**BRIEF**
Across these entries, report how many lines include the string "computer", with nothing but the number.

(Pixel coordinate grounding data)
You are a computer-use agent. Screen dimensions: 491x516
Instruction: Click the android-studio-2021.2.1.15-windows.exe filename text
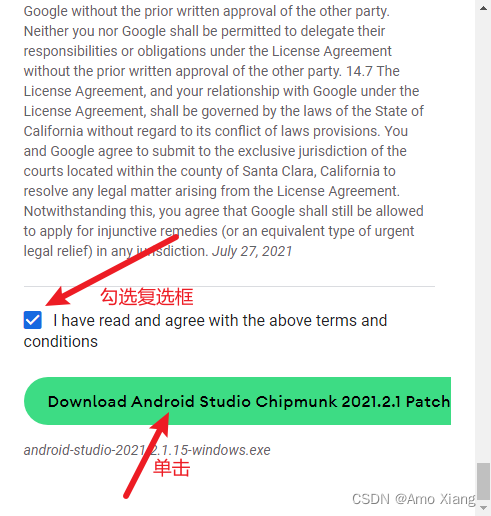[147, 450]
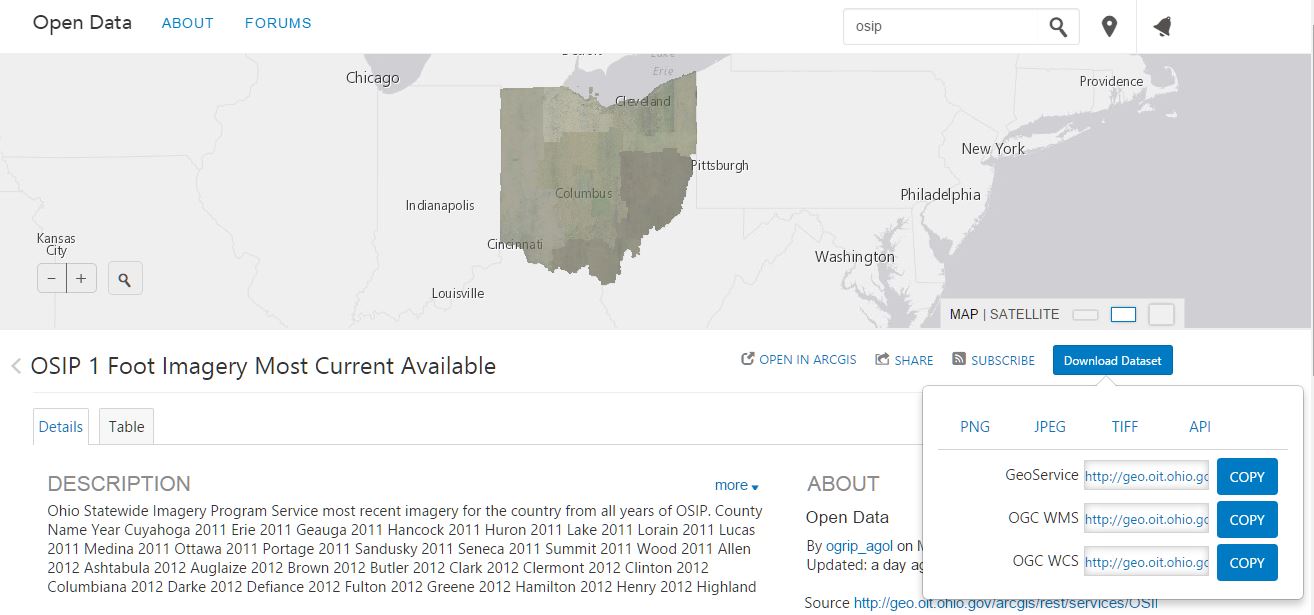The image size is (1314, 615).
Task: Expand description with the 'more' arrow
Action: 737,486
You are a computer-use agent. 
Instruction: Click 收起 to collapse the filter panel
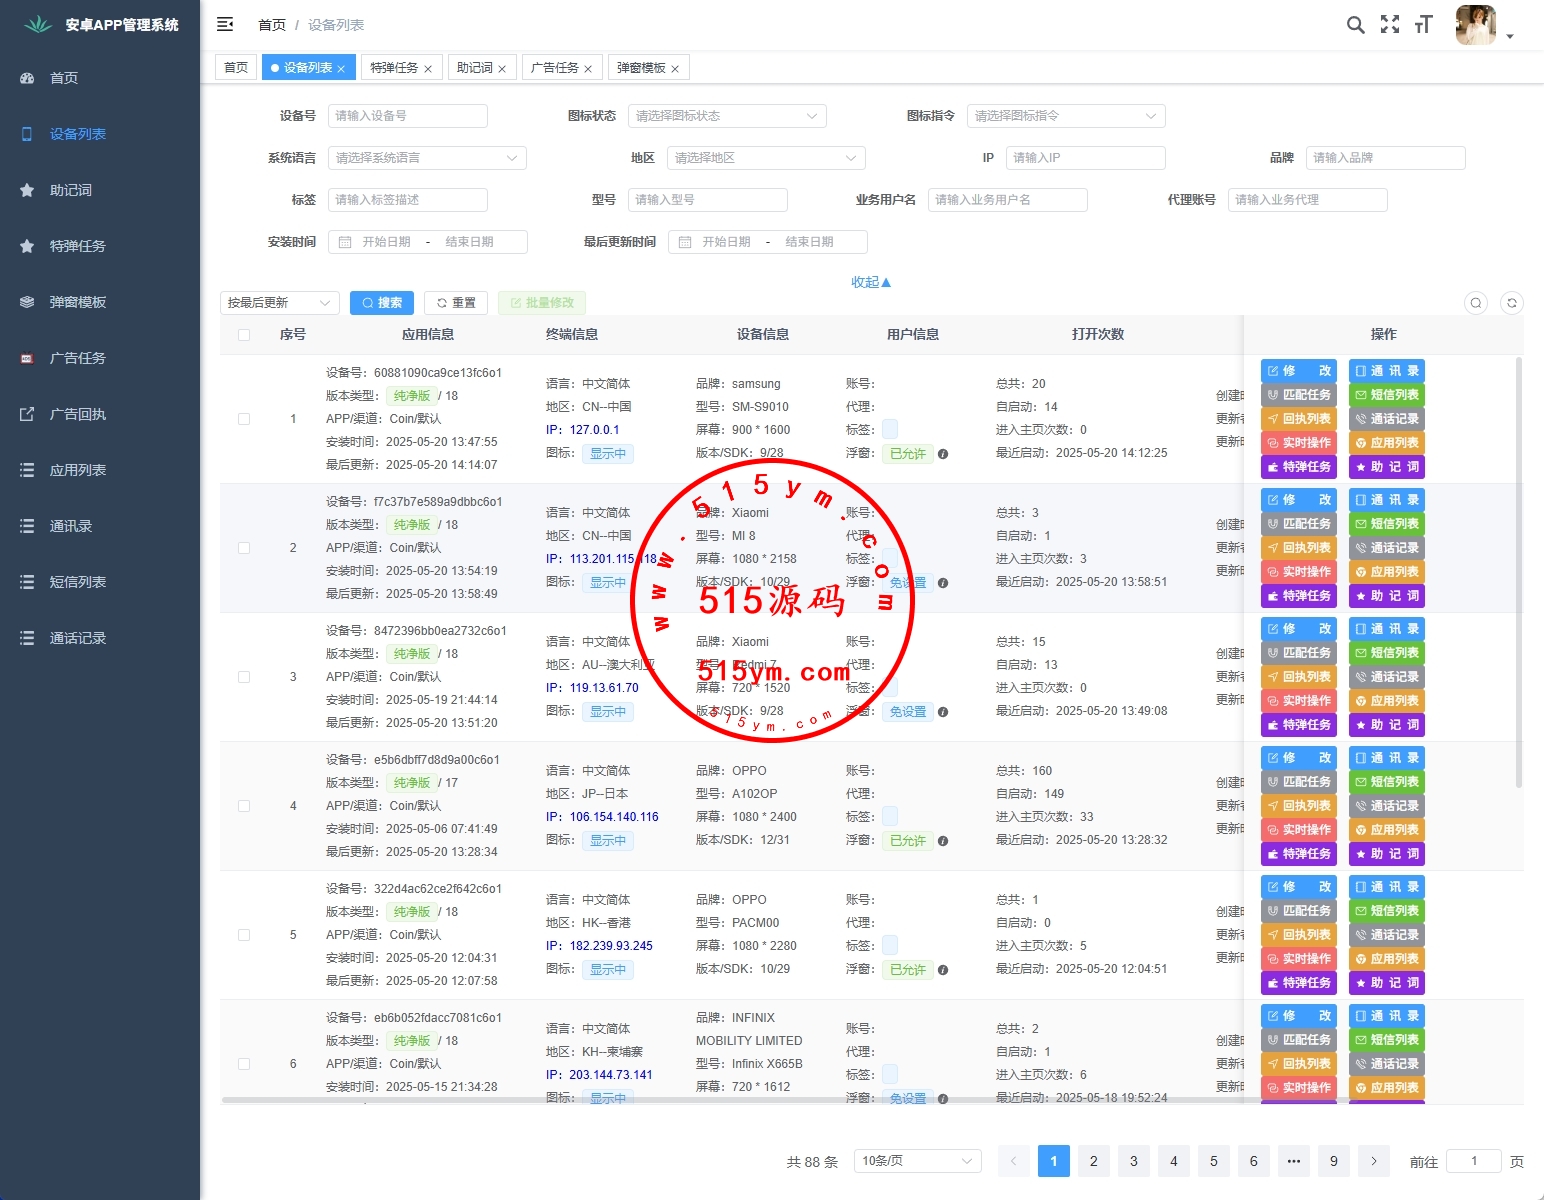pos(870,282)
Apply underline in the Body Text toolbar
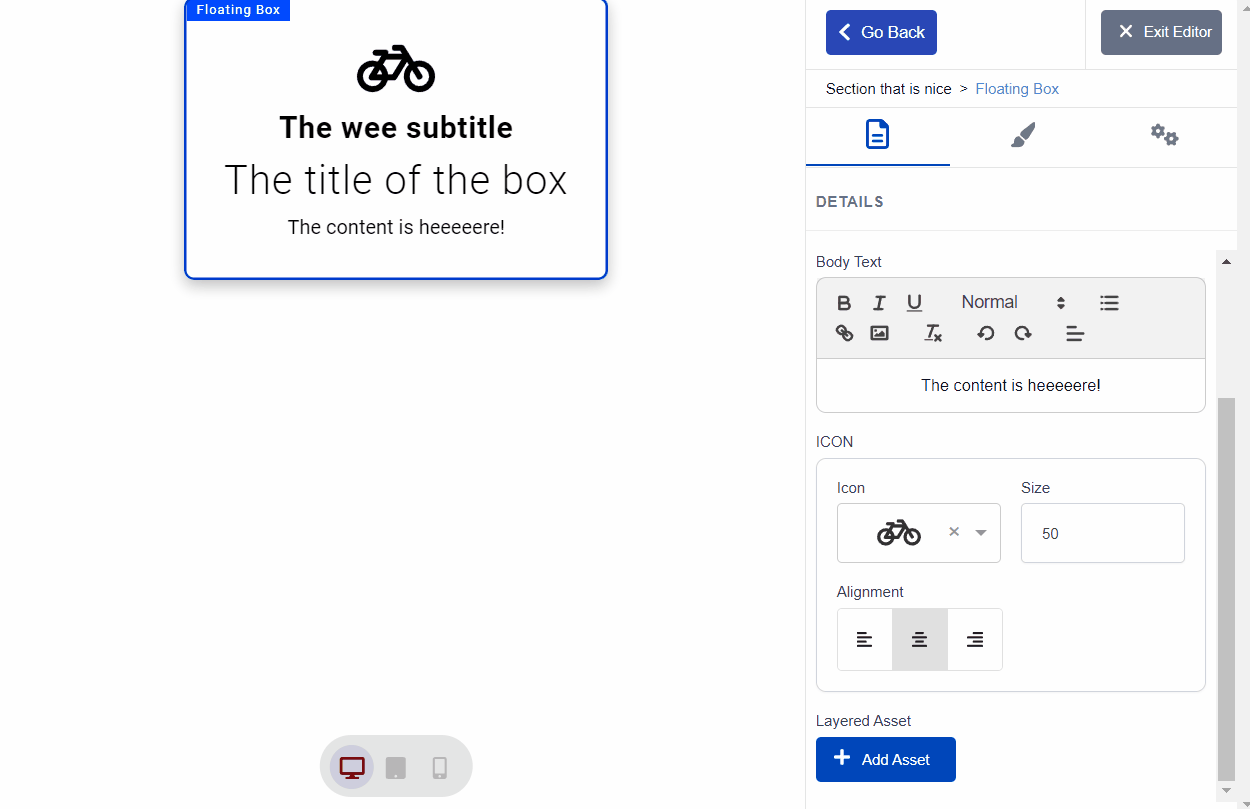 pyautogui.click(x=914, y=303)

**SOLVED PROBLEM**
2